Rhubarb

Peculiar word.
rhu·barb [roo-bahrb] noun

1. any of several plants belonging to the genus Rheum, of the buckwheat family, as R. officinale, having a medicinal rhizome, and R. rhabarbarum, having edible leafstalks.

2. the rhizome of any medicinal species of this plant, forming a combined cathartic and astringent.

3. the edible, fleshy leafstalks of R. rhabarbarum, used in making pies, preserves, etc.

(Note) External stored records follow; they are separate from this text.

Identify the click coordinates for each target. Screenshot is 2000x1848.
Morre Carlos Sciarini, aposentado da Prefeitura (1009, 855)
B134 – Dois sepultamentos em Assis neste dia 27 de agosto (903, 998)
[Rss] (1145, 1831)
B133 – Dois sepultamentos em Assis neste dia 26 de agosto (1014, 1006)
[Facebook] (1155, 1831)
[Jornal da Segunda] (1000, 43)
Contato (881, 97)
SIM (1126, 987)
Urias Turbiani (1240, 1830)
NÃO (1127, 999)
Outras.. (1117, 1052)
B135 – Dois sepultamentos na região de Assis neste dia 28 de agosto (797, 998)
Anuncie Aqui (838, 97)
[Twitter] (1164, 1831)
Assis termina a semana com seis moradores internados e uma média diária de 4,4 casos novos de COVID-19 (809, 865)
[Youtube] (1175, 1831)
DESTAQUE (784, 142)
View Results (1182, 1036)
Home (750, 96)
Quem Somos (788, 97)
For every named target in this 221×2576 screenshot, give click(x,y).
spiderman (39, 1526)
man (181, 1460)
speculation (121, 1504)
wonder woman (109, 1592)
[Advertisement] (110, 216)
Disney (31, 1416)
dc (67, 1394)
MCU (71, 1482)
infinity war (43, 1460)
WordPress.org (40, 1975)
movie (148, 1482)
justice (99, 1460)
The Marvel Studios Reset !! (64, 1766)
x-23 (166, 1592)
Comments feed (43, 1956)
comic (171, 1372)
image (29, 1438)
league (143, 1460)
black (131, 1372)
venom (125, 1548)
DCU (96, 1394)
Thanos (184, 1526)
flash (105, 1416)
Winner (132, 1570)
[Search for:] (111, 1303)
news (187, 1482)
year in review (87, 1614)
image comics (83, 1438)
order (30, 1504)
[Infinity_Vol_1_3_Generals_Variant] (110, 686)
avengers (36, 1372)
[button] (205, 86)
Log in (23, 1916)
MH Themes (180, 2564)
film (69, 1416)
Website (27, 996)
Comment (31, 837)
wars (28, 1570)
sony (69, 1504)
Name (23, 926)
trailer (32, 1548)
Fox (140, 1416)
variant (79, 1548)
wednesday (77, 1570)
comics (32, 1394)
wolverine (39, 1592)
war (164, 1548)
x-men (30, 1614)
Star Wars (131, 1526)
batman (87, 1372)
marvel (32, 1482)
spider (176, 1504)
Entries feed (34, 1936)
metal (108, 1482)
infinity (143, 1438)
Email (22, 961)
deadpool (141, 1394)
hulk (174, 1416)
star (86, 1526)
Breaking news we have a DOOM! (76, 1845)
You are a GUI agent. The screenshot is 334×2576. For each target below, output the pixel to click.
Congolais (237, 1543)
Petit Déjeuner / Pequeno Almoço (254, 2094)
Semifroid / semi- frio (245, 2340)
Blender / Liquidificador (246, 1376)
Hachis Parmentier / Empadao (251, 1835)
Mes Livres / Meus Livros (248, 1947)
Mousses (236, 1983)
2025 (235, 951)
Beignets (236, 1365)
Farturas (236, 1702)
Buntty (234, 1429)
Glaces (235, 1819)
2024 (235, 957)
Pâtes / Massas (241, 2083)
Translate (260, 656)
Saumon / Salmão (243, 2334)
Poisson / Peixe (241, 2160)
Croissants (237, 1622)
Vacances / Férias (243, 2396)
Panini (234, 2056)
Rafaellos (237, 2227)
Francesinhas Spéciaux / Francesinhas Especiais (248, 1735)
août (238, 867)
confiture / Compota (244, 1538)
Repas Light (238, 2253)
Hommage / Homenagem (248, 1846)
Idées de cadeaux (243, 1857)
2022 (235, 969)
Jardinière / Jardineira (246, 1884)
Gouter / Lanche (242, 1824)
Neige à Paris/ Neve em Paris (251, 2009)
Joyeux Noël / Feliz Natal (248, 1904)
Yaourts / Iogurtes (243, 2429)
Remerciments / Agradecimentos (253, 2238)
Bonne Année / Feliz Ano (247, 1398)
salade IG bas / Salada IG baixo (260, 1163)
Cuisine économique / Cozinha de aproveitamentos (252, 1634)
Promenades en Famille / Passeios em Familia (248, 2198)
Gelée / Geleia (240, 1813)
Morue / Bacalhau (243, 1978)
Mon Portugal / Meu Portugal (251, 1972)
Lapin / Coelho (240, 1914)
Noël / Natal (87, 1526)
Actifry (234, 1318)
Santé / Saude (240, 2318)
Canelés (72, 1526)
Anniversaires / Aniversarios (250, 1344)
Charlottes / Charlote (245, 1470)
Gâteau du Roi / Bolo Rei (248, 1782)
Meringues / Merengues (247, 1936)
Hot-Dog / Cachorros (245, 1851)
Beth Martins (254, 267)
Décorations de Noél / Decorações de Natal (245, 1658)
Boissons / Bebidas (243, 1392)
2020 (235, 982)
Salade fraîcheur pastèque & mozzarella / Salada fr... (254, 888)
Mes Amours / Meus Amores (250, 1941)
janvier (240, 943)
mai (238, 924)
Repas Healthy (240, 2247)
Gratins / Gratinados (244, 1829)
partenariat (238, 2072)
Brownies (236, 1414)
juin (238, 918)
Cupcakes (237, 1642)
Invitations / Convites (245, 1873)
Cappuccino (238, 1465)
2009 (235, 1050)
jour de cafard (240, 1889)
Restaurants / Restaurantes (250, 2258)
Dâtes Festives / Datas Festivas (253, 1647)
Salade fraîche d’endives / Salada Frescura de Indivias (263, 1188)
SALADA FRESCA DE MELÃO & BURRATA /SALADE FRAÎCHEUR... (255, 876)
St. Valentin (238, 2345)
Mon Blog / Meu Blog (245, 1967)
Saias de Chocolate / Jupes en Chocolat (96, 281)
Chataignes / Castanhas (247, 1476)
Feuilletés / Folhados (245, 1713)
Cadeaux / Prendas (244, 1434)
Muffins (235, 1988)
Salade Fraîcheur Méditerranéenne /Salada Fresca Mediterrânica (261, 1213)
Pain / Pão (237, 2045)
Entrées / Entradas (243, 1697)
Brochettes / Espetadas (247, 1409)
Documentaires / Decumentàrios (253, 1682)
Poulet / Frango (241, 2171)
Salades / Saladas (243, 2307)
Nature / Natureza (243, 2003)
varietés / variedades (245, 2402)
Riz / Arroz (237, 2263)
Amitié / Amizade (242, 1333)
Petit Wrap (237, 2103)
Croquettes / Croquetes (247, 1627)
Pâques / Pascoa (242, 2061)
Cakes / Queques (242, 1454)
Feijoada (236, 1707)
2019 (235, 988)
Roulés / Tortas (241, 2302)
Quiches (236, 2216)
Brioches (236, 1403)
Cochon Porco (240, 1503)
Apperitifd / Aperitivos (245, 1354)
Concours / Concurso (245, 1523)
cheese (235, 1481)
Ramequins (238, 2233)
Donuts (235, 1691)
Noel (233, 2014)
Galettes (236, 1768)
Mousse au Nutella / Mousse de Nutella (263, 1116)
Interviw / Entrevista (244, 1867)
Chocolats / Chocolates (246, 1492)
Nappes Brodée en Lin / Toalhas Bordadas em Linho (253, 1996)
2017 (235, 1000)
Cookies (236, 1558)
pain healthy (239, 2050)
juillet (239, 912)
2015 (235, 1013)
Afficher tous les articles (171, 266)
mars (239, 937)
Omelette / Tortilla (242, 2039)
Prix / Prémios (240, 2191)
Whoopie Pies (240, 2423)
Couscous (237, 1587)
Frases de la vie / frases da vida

4. Slang . a quarrel or squabble.

Quirky flavor.
It has a notably tart, tangy flavor. Nothing a little sugar can’t relax!

Interesting structure.
Rhubarb looks like red celery with elephant ear leaves. It even has the crunch and stringiness of celery – traits that mellow on the stovetop or in the oven.

Culinary curiosity.
Rhubarb is a vegetable with a wealth of “fruity” applications. It can be used in pies, cakes, compotes, beverages, tarts, stuffing, turnovers, chutneys, cobblers, sauces, soups, blintzes, shortcakes, cupcakes, sundaes, sorbets, bars, custards, salads, and ice cream. Need I go on?

Seasonal treat.
I wish I could grow rhubarb in my Southern garden, but it nearly impossible to grow here. Summers are too hot and winters are too mild.

When I saw it in the grocery store today, it brought back fond memories of the rhubarb my grandparents and parents used to grow when I was a kid in Wisconsin. Of course, I had to buy some. I knew if I didn’t buy it now, I’d have to wait another year.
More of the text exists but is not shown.